We spend a lot of time thinking about how technology makes a difference in civic engagement. Technology is completely transforming what is possible in a democracy. In 2011, we need to be thinking about civic engagement as a 'space,' a virtual space where people, government, and institutions come together to share information, learn, plan, or take action to address key issues of the day. When the US was mostly small towns this physical space may have been the 'Town Square', but it was also the church basement or the kitchen table where neighbors chatted on the day's events over a cup of coffee after dinner. To share information or do anything collectively people had to physically be in the same place at the same time.
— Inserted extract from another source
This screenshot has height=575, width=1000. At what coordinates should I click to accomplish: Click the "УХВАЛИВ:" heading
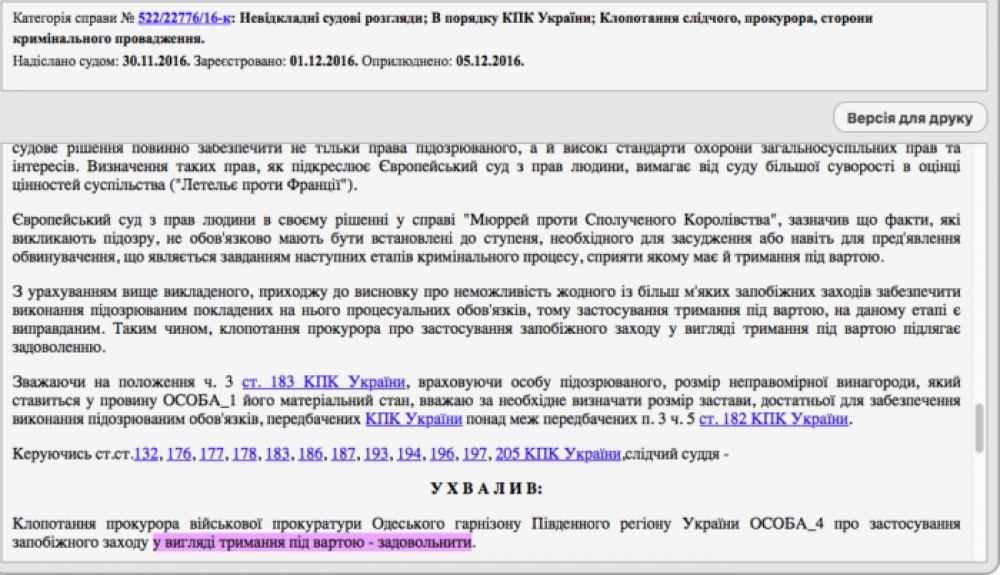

Today thanks to technology and the Internet, the space for civic engagement is not limited by where you are or when you are trying to engage. People with common interests, people with different interests, government, corporations, and neighborhood organizations can be anywhere and gather to share, learn, and take action at any time through the web. In this new space and in the old, new forms of interaction are possible and old forms are enhanced. The movement toward deliberative democracy, where citizens deliberate policy alternatives themselves and rank their preferred choice and share the results directly with their elected representatives has been enabled partially due to changes in technology.
Government is an important player in this new space, but governments at all levels must also become better consumers and users of technology. This new space for civic engagement allows government to be more responsive and effective. There are more ways for citizens to reach government directly and government can provide some services more efficiently through the Internet. One of the primary goals for CivicSource is to house research and data on how governments are using technology.
We believe CivicSource has the potential to make difference in civic engagement. Though it is important to remember like any other web-based resource, it is just a tool. It is a great tool for learning more about policy issues , an important tool for discovering policy research, a useful tool for engaging like-minded (or even not so like-minded individuals) in dialogue, and ultimately a tool for improving how government works for all citizens. We have also made efforts to integrate this resource with social networking tools like Facebook and Twitter, so that you can easily access CivicSource through whatever mechanism you primarily use for connecting and sharing with others. Please make it one of your spaces for engagement. If nothing else we will all feel just a little bit more connected with each other in some meaningful way.